Father, husband, traveller, and chief destination manager here at Wyld Family Travel. When Mark is not discussing travel or planning travel, you will find him working in disability support. Mark is a family travel advocate, having travelled to over 45 countries with his kids from 10 months to their teenage years. You will find his work here and on other popular websites.

Having a beer in Pilsen Czech
Mark Wyld

Content Creator

14 thoughts on “Visit Gippsland – 33 wonderful things to see and do.”

  1. Great article. I’d like to visit Australia some day, but I’m never quite sure on where to go there, mostly due to my lack of knowledge, I never knew quite where to go. Articles like these certainly help.

  2. Yes, I think Gippsland should be on my list of places to see! All of it looks interesting and beautiful, but I think the 90 mile beach would be one of the first places I’d go. I love beaches and the thought of seeing an empty beach is so intriguing!

  3. I want to go! Sounds like heaven, all of it. Wonderful description and pics. The rainforest and colonial settlement would be my faves.

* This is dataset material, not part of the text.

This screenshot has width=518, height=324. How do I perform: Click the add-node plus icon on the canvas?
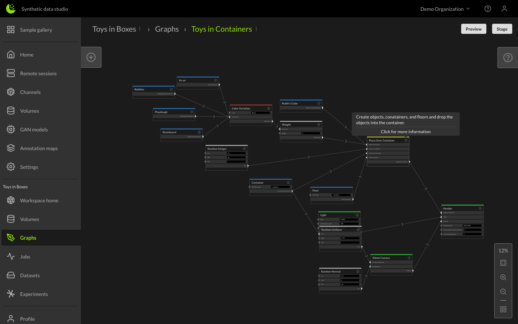[x=91, y=57]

  4. Thanks for sharing about your hometown! You have discovered quite a lot of interesting things and places – I was a bit disappointed when you mentioned about the 94-mile beach and it’s actually deserted and it’s difficult to swim there… 🙁

    • Hey Kenny – I grew up in Gippsland and the Ninety Mile beach was my beach in the Lakes Entrance, and further East – depending on the time of year, you can enjoy the company of many on the beach as there are some great places to swim – Mark is just keeping you safe, as there are some areas that have serious RIPS in the water. The great part about less people is that you don’t have to worry that you will be crowded. Many a game of beach cricket, sand castle building and family fun was had on the Ninety Mike Beach-(just a note – AUSTRALIA wasn’t always a country that measured distance in Kilometres- we used to use Miles)- Great work Mark – we who grew up in Gippsland love it!

  5. Sounds like an amazing place to live with your family, Mark. When we visit I definitely want to visit Buchan Caves. I guess we will need to go in the summer as I going swimming there sounds like it would be an amazing time.

  6. Great post. We are going to Australia in 2 months. Ha! Such a timely information. Even though we will be based in Perth, I hope to find time and resources to see other places too. From you description, Gippsland looks so promising. Wineries – yes! The beach – that’s what I am missing now staying in the middle of Caucasus mountains. Can’t miss suspension bridge too.

  7. A 94 mile beach? As you said the water is dangerous, i’d probably dip my feet in but love the idea of a long deserted beach!

  8. I would love to be able to experience the sheer natural beauty of Gippsland. You are indeed privileged to be able to call this wonderland your home. Hope to head out to your part of the world some day 🙂

  9. I would love to get to Gippsland for the National Parks – the guest post you wrote for my blog a while back has still stuck with me, so I’m hoping to direct some time towards Vic for our next Aus roadtrip 🙂

  10. I would want to visit every single one of these places. Thanks so much for all of the helpful information! Your country is in my bucket list, now these attractions are, too. 🙂

    • Theresa
      thanks for taking time to read about our part of the world.
      If you ever get down this way drop us a line


  11. The inclusion of Walhalla is great but misleading to describe it as a”reconstructed ” town. Walhalla is an authentic mountain gold mining town with many original historic buildings and features. Just a couple of the buildings have been rebuilt including the Star Hotel and the Mechanic Institute. Wonderful place to visit.

  12. I’d love to see the side of cultural tourism that isn’t factored in here as something to see and enjoy whilst visiting Gippsland. Throughout this huge region there are many many art galleries and a number of public art installations which offer visitors a culturally enhanced experience of a place and goes hand in hand with sightseeing and wine and food delights that our region offers. It’s time tourism bodies broadened their outlook to include the arts as an enriching tourism experience, wherever they promote.